How to complete this task - Set out the records again, keeping every word as it is.
....
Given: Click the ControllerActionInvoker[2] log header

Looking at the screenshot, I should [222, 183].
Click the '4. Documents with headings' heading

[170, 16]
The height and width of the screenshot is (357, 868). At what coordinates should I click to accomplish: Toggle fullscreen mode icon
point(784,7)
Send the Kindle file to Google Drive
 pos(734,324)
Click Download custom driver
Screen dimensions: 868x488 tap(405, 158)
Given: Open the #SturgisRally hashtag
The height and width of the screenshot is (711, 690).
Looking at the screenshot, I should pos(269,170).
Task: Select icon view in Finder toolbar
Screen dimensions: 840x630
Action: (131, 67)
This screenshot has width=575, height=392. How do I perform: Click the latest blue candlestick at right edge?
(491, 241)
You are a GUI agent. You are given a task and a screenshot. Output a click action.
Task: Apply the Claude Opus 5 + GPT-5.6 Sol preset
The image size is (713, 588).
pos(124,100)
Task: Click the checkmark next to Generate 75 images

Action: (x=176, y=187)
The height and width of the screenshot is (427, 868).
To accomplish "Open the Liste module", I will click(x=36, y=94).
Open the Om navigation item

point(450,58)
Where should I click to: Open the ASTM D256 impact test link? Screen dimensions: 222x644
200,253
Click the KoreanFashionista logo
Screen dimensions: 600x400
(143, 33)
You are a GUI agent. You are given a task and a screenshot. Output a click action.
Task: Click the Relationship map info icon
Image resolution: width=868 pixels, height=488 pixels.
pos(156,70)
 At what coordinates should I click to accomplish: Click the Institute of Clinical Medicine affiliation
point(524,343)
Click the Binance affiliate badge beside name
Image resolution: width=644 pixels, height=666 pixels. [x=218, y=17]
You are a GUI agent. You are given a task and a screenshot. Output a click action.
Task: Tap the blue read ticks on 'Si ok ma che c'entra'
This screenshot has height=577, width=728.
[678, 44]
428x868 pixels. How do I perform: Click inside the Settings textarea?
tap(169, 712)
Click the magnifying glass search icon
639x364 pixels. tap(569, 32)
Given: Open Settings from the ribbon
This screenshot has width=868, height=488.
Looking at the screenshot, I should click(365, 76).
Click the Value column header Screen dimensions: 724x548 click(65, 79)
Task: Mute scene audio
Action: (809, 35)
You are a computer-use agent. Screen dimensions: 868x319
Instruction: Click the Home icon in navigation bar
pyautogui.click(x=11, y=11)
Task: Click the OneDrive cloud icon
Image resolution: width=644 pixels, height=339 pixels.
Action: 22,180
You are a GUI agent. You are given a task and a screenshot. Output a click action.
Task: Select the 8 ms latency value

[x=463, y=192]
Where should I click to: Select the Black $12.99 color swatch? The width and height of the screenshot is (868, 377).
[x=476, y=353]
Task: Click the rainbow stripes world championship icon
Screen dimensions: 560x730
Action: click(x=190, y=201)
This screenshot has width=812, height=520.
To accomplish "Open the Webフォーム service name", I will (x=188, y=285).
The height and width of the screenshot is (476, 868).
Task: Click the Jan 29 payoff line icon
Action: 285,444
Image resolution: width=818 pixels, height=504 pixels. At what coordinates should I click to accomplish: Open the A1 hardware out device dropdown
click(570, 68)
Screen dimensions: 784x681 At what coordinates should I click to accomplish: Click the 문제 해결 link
....
Solution to the exercise -
Given: Click the ControllerActionInvoker[2] log header

Looking at the screenshot, I should [222, 183].
Click the '4. Documents with headings' heading

[170, 16]
The height and width of the screenshot is (357, 868). At what coordinates should I click to accomplish: Toggle fullscreen mode icon
point(784,7)
Send the Kindle file to Google Drive
 pos(734,324)
Click Download custom driver
Screen dimensions: 868x488 tap(405, 158)
Given: Open the #SturgisRally hashtag
The height and width of the screenshot is (711, 690).
Looking at the screenshot, I should pos(269,170).
Task: Select icon view in Finder toolbar
Screen dimensions: 840x630
Action: (131, 67)
This screenshot has width=575, height=392. How do I perform: Click the latest blue candlestick at right edge?
(491, 241)
You are a GUI agent. You are given a task and a screenshot. Output a click action.
Task: Apply the Claude Opus 5 + GPT-5.6 Sol preset
The image size is (713, 588).
pos(124,100)
Task: Click the checkmark next to Generate 75 images

Action: (x=176, y=187)
The height and width of the screenshot is (427, 868).
To accomplish "Open the Liste module", I will click(x=36, y=94).
Open the Om navigation item

point(450,58)
Where should I click to: Open the ASTM D256 impact test link? Screen dimensions: 222x644
200,253
Click the KoreanFashionista logo
Screen dimensions: 600x400
(143, 33)
You are a GUI agent. You are given a task and a screenshot. Output a click action.
Task: Click the Relationship map info icon
Image resolution: width=868 pixels, height=488 pixels.
pos(156,70)
 At what coordinates should I click to accomplish: Click the Institute of Clinical Medicine affiliation
point(524,343)
Click the Binance affiliate badge beside name
Image resolution: width=644 pixels, height=666 pixels. [x=218, y=17]
You are a GUI agent. You are given a task and a screenshot. Output a click action.
Task: Tap the blue read ticks on 'Si ok ma che c'entra'
This screenshot has height=577, width=728.
[678, 44]
428x868 pixels. How do I perform: Click inside the Settings textarea?
tap(169, 712)
Click the magnifying glass search icon
639x364 pixels. tap(569, 32)
Given: Open Settings from the ribbon
This screenshot has width=868, height=488.
Looking at the screenshot, I should click(365, 76).
Click the Value column header Screen dimensions: 724x548 click(65, 79)
Task: Mute scene audio
Action: (809, 35)
You are a computer-use agent. Screen dimensions: 868x319
Instruction: Click the Home icon in navigation bar
pyautogui.click(x=11, y=11)
Task: Click the OneDrive cloud icon
Image resolution: width=644 pixels, height=339 pixels.
Action: 22,180
You are a GUI agent. You are given a task and a screenshot. Output a click action.
Task: Select the 8 ms latency value

[x=463, y=192]
Where should I click to: Select the Black $12.99 color swatch? The width and height of the screenshot is (868, 377).
[x=476, y=353]
Task: Click the rainbow stripes world championship icon
Screen dimensions: 560x730
Action: click(x=190, y=201)
This screenshot has width=812, height=520.
To accomplish "Open the Webフォーム service name", I will (x=188, y=285).
The height and width of the screenshot is (476, 868).
Task: Click the Jan 29 payoff line icon
Action: 285,444
Image resolution: width=818 pixels, height=504 pixels. At what coordinates should I click to accomplish: Open the A1 hardware out device dropdown
click(570, 68)
Screen dimensions: 784x681 At what coordinates should I click to accomplish: Click the 문제 해결 link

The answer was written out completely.